Going back to the asynchronous destroy case, it is unlikely there would be pool damage after doing a normal boot, but unlikely is not a good guarantee. Moving zpool import after 4a as you suggested should fix that (unless the swap block device is a zvol) by virtue of avoiding any risk that an asynchronous destroy operation would occur when we can restore the previous state (at which case, the initramfs should no longer be executing). There are some other non-resume cases that need special consideration (e.g. encrypted swap on a zvol) to avoid breaking when the patch is written, but that should be doable.

Since this is rather improbable and I earmarked my day to work on the kernel module and userland code packaging, I am going to consider this to be a medium priority issue. The earliest I will be able to work on this is tomorrow, so I am not marking this IN_PROGRESS just yet.
Comment 3 Harry 2016-03-16 13:51:36 UTC
Wow, that's quite a lot of information. And some of it is quite outside my knowledge base...

You think that normally the ZFS pool survives unharmed, just the resumed Linux crashes. I hope you are right.

But I can assure you it crashes. That's the reason I found this bug. But I have no precise knowledge about the side effects, that might corrupt the ZFS pool.

Therefor my thoughts were much more simple:
Someone (in that case the initramfs system) is writing data to a disk and then a system is resumed that uses that same disk. This obviously is not a good idea.

Then I thought about async destroy, scrubbing, resilvering and maybe some other nice ZFS feature, I do not know about and I felt a little nervous. ;-)

> Any changes ordinarily made during the resume process (such as dirtying the disk labels or processing a scrub) will not matter because the restored state's references to on-disk structures will still be valid because not many transaction group commits will occur.

Even if did a "zfs destroy <1 TB volume>" just before hibernation and then waited one hour at the cryptsetup prompt before entering the passphrase to unlock swap?

And I noticed sometimes in the past, that a "zpool import" worked much more than 10 minutes until it began mounting volumes after a system crash.
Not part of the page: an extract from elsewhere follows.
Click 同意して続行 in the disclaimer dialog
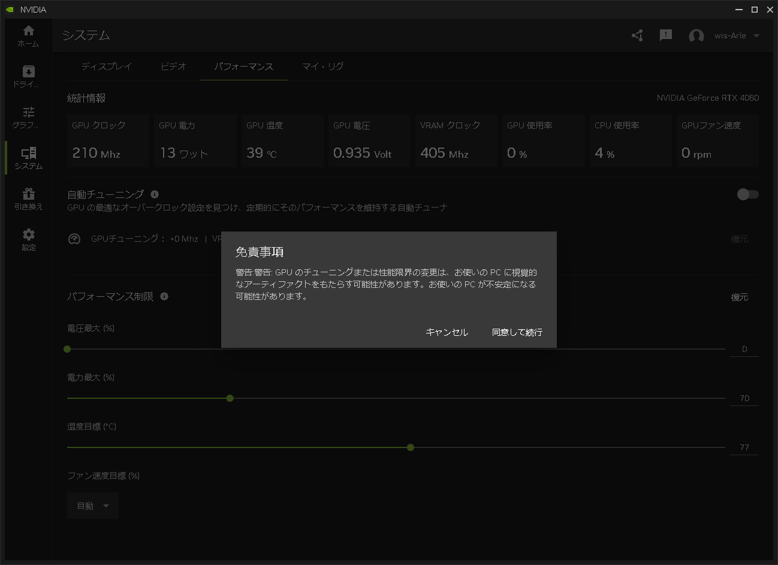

This was without the "-N" option however.

> In that case, asynchronous destroy will block the import process until it finishes, allowing an unbound number of transaction group commits to occur.

You mean, the async destroy of the 1 TB will delay the reboot? So my example of waiting one hour at the cryptsetup prompt is irrelevant, as the cryptsetup will be started only after the destroy has been finished?

> There is another case to consider, which is what happens if the worker threads are frozen while waiting on an I/O completion that is lost. In that case, the pool will hang on resume and you will need to do a regular boot. No amount of patching genkernel will help in this case, but on the bright side, no data written to stable storage would be lost.

If I understand you right that means that hibernate/resume will currently not work reliable when using ZFS. That's bad. Can you estimate how often this bug will trigger?

Of course genkernel cannot fix that. It's a kernel or ZFS module bug.

> Moving zpool import after 4a as you suggested should fix that

I wonder if it also makes sense, that step 1 is also moved behing step 4. So, first ask for the passphrase for swap. If the system can be resumed, there is no need for LuksOpen the rootfs.

This clearly breaks the szenario I normally use: swap partion as logical volume in the same volume group as the rootfs. Here you LuksOpen the volume group and resume from swap without any additional pass phrase.

If the two cases could be differentiated clearly, the user would only need to enter one passphrase for a hibernated system.

> unless the swap block device is a zvol

But swap as zvol would result in the same sequence:

1 LuksOpen the root partition/zpool
2 zpool import (possibly blocking until volume destroy has been finished)
4a Resume from zvol

And this sequence cannot be changed, as the pool has to be imported to get access to the swap zvol.

So in my opinion, if you put swap on a zvol in the same pool the rootfs resides you must not use that swap for hibernate/resume.